The Scratch Foundation, a nonprofit dedicated to providing young people with digital tools and opportunities to imagine, create, share, and learn, announced today that Google has granted $500,000 to support the Foundation’s efforts to expand access to creative learning and coding opportunities to educators and children around the world.
This generous grant will enable the Scratch Foundation to reach more educators with free or low-cost learning and training opportunities, including with its upcoming global annual Scratch Conference.
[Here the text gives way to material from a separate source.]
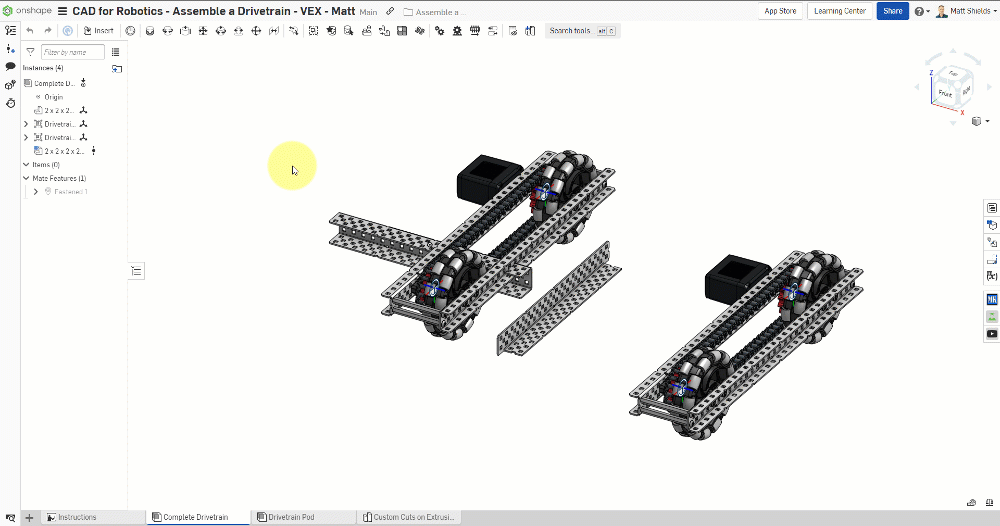Open the Comments speech bubble icon

10,66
Last year, the Scratch Conference was attended by more than 1,800 educators from all over the world, translated into seven languages, and made available for free on the Foundation’s YouTube channel.
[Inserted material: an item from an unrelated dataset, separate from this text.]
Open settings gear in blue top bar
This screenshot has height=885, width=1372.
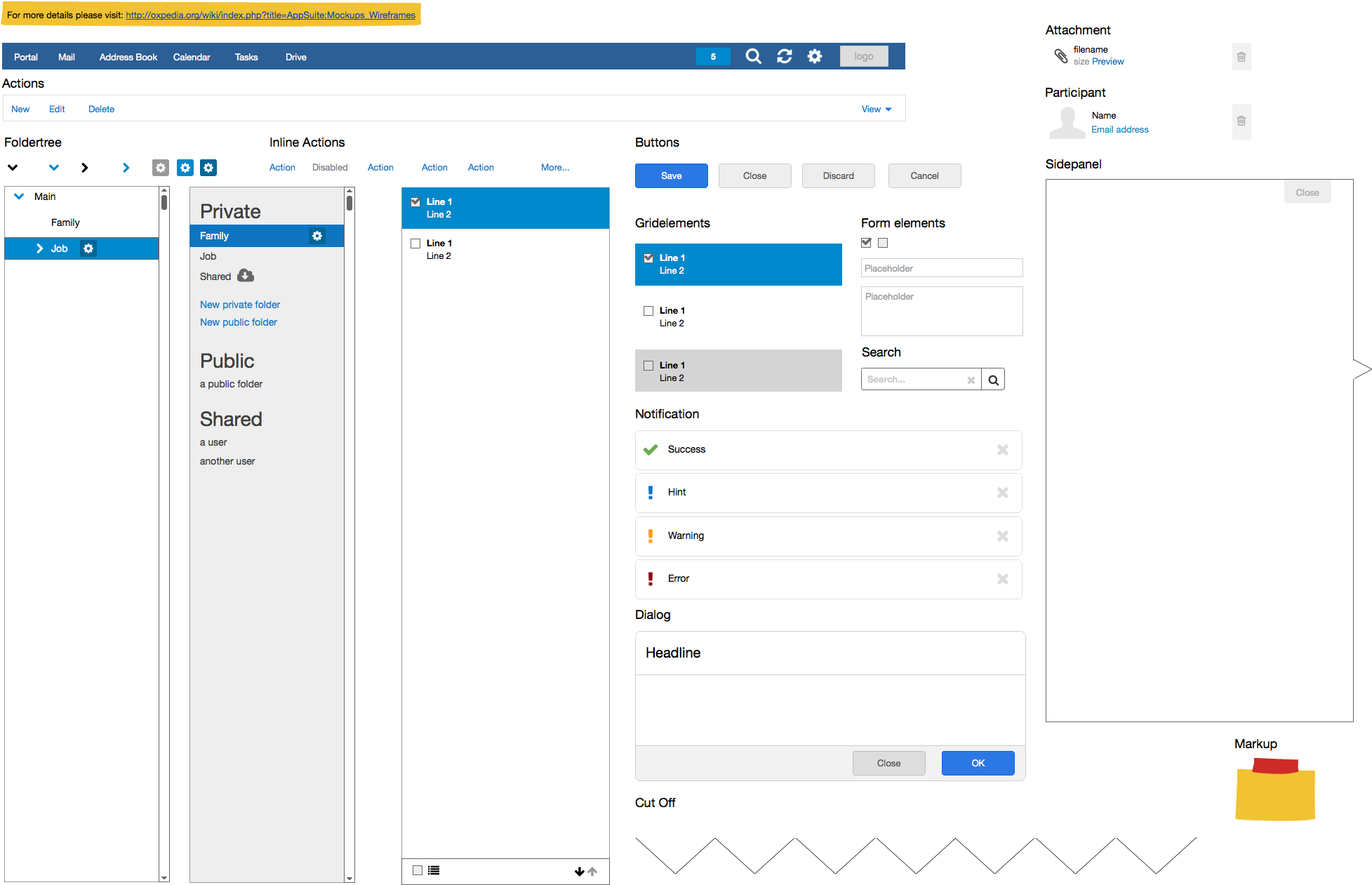815,57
The grant will also support the Foundation in its ongoing efforts to make its coding platforms—Scratch, which crossed 100 million registered users last year, and ScratchJr—more accessible to children of all abilities and to increase safety measures.
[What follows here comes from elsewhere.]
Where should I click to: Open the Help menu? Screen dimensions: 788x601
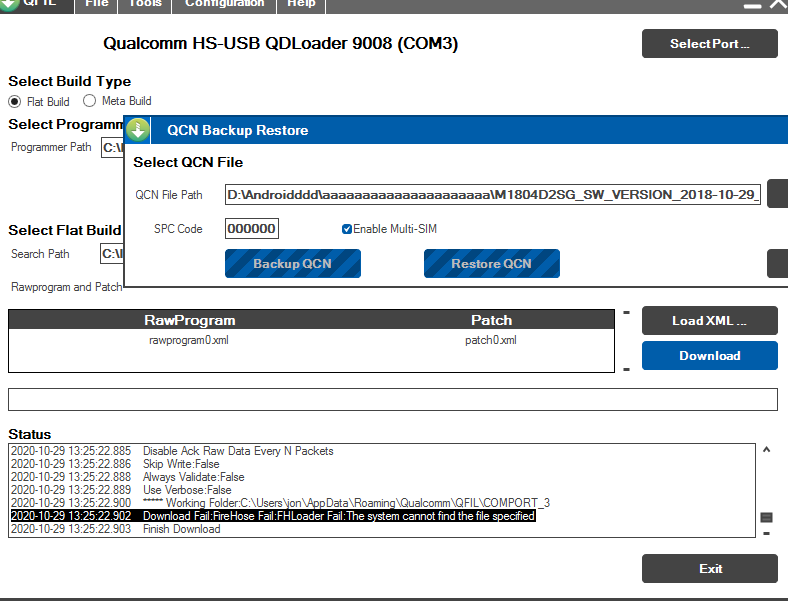(x=301, y=4)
“We are grateful to Google for this generous grant, which will enable us to empower educators and children around the world with the tools and resources they need to learn and create with Scratch and ScratchJr,” said Mindee Barham, Co-Executive Director of the Scratch Foundation. “Thanks to Google’s ongoing support, we’re creating a more inclusive and accessible online coding community for underserved populations.”
With this support, the Foundation will continue to grow its Scratch Education Collaborative—an international network of more than 100 education partners committed to bringing coding opportunities to historically underserved populations in 32 countries.
“We believe that children everywhere should have access to high-quality educational opportunities,” said Shanika Hope, Director of Education for Social Impact at Google. “We are proud to support the Scratch Foundation and are grateful for their efforts to help more children learn computing skills—from providing educators with coding tools and resources to directly teaching students critical skills like creativity and technological literacy.”
With this grant, the Scratch Foundation is poised to continue providing a platform for millions of young people from all backgrounds with the opportunity to develop their voices and express themselves by making their own creations. The Foundation looks forward to continuing its collaboration with Google and other partners to build a movement for creative learning through coding—so children everywhere can become creative thinkers and be prepared for the future.
The Scratch Foundation is a nonprofit dedicated to providing young people with digital tools and opportunities to imagine, create, share, and learn. Through innovation and collaboration, the Scratch Foundation spreads creative, caring, collaborative, equitable approaches to coding and learning around the world. Scratch, the world’s largest coding community for children, was originally developed by the Lifelong Kindergarten Group at the MIT Media Lab and publicly launched in 2007. The platform provides millions of young people from all backgrounds with the opportunity to develop their voices and express themselves by creating their own stories, games, and animations.